Reproduce, character for character, everything in the rows below from the line containing "Task: Select the 08/01 date on x-axis" down to the line containing "pyautogui.click(x=41, y=174)", both of those lines included.

---------- Supplied material ----------

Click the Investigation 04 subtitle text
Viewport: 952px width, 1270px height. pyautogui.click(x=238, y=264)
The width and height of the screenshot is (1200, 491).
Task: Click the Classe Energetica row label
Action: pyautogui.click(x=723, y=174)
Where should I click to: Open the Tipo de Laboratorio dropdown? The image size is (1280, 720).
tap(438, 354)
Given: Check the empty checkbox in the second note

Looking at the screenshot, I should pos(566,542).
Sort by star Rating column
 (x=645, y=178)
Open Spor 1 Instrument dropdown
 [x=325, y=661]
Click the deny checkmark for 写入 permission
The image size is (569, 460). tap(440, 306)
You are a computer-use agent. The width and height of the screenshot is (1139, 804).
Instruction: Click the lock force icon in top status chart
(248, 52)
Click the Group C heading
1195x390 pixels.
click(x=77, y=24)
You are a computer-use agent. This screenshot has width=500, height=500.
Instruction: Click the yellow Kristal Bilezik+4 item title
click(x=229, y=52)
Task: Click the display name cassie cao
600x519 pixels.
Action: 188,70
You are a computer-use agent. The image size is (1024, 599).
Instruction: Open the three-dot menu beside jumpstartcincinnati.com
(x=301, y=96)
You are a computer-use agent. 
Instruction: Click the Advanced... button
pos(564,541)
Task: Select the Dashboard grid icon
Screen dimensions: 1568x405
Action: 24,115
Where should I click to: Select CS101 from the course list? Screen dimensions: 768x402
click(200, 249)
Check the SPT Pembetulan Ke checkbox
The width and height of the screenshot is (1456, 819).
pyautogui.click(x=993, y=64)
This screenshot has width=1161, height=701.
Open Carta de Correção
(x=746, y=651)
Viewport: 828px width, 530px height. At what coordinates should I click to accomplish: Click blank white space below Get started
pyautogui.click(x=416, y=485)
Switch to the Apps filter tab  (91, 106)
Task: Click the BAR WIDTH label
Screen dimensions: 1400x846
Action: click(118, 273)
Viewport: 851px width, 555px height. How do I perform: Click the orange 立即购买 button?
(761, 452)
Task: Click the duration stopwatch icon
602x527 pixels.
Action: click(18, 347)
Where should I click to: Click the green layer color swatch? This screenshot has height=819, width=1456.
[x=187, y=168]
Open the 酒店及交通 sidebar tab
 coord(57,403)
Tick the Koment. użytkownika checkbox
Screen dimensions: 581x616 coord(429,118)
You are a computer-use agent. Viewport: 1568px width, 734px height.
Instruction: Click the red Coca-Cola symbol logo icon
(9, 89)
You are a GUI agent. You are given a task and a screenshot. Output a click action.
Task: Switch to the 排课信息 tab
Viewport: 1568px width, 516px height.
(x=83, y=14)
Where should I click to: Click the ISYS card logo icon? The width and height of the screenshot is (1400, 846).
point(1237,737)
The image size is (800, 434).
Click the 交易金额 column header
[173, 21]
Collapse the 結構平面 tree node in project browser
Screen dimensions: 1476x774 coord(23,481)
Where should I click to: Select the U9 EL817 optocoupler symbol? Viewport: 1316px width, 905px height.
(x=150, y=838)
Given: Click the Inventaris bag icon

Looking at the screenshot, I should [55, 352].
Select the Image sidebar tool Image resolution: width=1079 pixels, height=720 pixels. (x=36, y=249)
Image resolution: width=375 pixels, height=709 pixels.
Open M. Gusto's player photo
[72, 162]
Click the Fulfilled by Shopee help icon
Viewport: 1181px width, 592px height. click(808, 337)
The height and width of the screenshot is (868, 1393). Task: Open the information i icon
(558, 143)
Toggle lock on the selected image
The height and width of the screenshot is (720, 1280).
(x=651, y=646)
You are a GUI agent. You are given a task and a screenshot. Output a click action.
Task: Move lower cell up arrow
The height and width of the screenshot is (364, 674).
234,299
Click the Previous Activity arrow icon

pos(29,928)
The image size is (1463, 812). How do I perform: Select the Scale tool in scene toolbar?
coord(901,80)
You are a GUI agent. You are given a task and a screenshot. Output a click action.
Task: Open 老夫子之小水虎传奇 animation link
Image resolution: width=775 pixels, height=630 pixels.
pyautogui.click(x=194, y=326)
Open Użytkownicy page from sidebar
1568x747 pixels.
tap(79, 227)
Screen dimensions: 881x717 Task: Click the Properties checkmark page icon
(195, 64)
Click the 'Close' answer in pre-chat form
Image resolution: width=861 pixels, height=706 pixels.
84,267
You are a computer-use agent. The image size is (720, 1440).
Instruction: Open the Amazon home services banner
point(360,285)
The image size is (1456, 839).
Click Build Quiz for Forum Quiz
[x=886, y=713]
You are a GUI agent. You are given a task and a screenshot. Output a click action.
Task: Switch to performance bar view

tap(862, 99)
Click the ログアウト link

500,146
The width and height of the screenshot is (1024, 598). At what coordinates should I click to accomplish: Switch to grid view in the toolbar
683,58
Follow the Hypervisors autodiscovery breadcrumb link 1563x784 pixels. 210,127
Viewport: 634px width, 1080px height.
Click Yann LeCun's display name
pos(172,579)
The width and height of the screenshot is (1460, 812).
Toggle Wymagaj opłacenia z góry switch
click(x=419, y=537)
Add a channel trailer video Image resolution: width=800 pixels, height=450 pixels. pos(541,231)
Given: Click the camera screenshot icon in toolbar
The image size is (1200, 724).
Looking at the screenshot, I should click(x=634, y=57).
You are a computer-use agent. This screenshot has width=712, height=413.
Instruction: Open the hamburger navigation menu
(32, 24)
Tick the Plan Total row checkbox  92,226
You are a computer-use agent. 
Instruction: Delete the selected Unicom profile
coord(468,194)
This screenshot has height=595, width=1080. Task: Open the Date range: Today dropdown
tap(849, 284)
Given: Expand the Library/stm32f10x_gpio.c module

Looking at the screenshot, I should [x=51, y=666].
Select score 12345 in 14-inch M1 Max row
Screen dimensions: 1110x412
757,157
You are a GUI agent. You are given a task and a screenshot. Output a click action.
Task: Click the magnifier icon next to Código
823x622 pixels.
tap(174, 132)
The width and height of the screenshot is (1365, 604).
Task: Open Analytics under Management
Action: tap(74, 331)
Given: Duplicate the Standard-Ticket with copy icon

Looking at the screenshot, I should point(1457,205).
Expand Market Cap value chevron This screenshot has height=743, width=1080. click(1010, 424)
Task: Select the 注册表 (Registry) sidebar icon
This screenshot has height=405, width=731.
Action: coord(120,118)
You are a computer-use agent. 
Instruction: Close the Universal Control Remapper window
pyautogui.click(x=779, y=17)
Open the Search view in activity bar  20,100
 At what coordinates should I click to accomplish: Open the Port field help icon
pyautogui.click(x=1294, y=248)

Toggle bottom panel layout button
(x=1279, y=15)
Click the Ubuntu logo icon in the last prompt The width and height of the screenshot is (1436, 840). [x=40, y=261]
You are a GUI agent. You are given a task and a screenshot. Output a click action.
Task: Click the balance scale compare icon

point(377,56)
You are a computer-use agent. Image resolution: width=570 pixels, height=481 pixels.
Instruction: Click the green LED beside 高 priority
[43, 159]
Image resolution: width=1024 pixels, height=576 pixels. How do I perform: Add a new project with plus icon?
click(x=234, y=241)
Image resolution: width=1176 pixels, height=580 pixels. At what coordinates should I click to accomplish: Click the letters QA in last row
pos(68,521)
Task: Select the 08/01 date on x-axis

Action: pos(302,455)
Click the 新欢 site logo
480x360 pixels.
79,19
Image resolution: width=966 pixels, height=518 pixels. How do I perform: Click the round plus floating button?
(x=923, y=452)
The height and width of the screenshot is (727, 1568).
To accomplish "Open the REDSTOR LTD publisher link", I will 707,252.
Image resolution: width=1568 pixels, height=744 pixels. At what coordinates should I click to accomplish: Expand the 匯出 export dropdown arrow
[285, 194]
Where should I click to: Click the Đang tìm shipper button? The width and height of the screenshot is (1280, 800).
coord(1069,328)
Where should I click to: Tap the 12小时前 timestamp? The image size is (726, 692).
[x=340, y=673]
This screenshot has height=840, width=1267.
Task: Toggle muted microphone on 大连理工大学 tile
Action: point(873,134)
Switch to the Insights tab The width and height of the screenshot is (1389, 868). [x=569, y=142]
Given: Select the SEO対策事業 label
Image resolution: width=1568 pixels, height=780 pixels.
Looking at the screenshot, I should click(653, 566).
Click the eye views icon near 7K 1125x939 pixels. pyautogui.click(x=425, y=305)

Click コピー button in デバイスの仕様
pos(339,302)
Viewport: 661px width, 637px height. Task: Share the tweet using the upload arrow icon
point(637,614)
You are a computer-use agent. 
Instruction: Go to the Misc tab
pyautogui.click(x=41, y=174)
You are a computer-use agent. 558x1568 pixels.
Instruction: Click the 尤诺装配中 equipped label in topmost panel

----------

Task solution >>
Task: Select the 08/01 date on x-axis

Action: pos(302,455)
Click the 新欢 site logo
480x360 pixels.
79,19
Image resolution: width=966 pixels, height=518 pixels. How do I perform: Click the round plus floating button?
(x=923, y=452)
The height and width of the screenshot is (727, 1568).
To accomplish "Open the REDSTOR LTD publisher link", I will 707,252.
Image resolution: width=1568 pixels, height=744 pixels. At what coordinates should I click to accomplish: Expand the 匯出 export dropdown arrow
[285, 194]
Where should I click to: Click the Đang tìm shipper button? The width and height of the screenshot is (1280, 800).
coord(1069,328)
Where should I click to: Tap the 12小时前 timestamp? The image size is (726, 692).
[x=340, y=673]
This screenshot has height=840, width=1267.
Task: Toggle muted microphone on 大连理工大学 tile
Action: point(873,134)
Switch to the Insights tab The width and height of the screenshot is (1389, 868). [x=569, y=142]
Given: Select the SEO対策事業 label
Image resolution: width=1568 pixels, height=780 pixels.
Looking at the screenshot, I should click(653, 566).
Click the eye views icon near 7K 1125x939 pixels. pyautogui.click(x=425, y=305)

Click コピー button in デバイスの仕様
pos(339,302)
Viewport: 661px width, 637px height. Task: Share the tweet using the upload arrow icon
point(637,614)
You are a computer-use agent. 
Instruction: Go to the Misc tab
pyautogui.click(x=41, y=174)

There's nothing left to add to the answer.